If the Post-Termination Compensation is ever determined to be subject to
Section 409A, a "Separation from Service" is deemed to occur if Employee dies, retires, or otherwise has a termination of employment with the Company; provided, that Employee's employment relationship is treated as continuing intact while on military leave, sick leave or other bona fide leave of absence if the period of such leave does not exceed six months or longer, if Employee's right to reemployment is provided either by statute or by contract; and provided, further,
if Employee continues to provide services to the Company in any capacity after
termination or expiration of this Agreement or termination of Employee's
employment relationship with the Company (the "Post-Termination Services"), the determination of whether a
"Separation from Service" has occurred shall be made in accordance with Section 409A. For purposes of this paragraph, the term
"Company" includes all other organizations that together with the Company are part of a Code Section 414(b-c) control group of organizations.
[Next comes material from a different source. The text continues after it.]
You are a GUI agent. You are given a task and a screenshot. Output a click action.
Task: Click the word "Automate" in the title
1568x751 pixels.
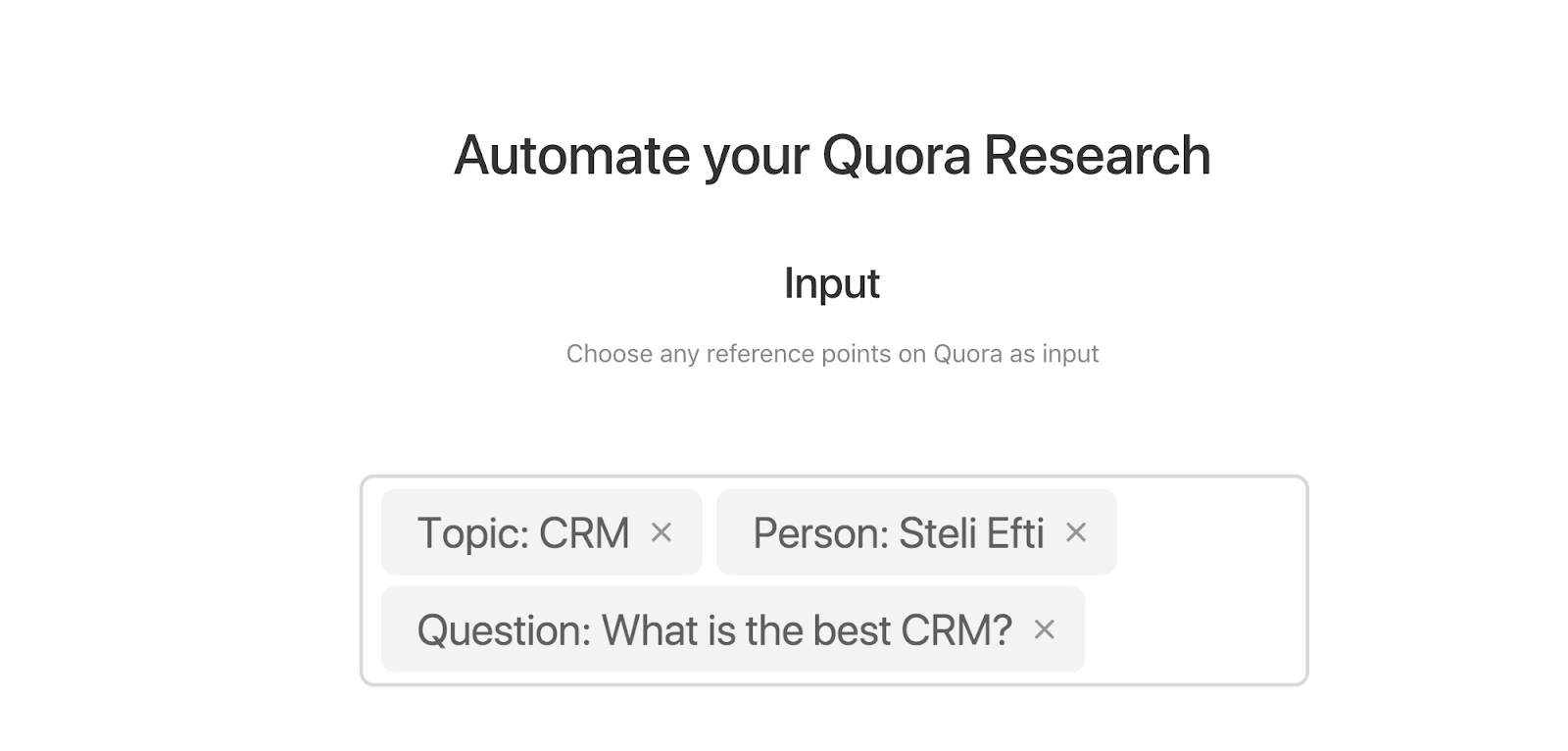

NON-COMPETITION, NON-SOLICITATION AND CONFIDENTIALITY
Non-Competition. In consideration of (a)
Employee's position, specialized training and access to Confidential
Information, (b) the disclosure of Confidential Information to Employee during
the Term, (c) the payments made or to be made in the future to Employee under
this Agreement, and (d) the payment to Employee of the purchase consideration
under the Purchase Agreement, Employee covenants and agrees that during the Term
and for a period of two years after the termination of Employee's employment
with the Company, Employee shall not, either individually or as a partner, joint
venturer, consultant, shareholder, member or Representative of another Person or
otherwise, directly or indirectly, participate in, engage in, or have a
financial or management interest in, promote, or assist any other Person (other
than the Company, Ecotality, Inc. or their affiliates (collectively, the "Company Group") in any business operation or any enterprise if such business operation or enterprise engages, or is preparing or planning to engage, in a business that is substantially similar to, or competes for business with, any of the Company Group. The Company's rights pursuant to this Section 4.1 are cumulative and are in addition to any other rights and remedies the Company may have at law or in equity whether pursuant to the Purchase Agreement or otherwise.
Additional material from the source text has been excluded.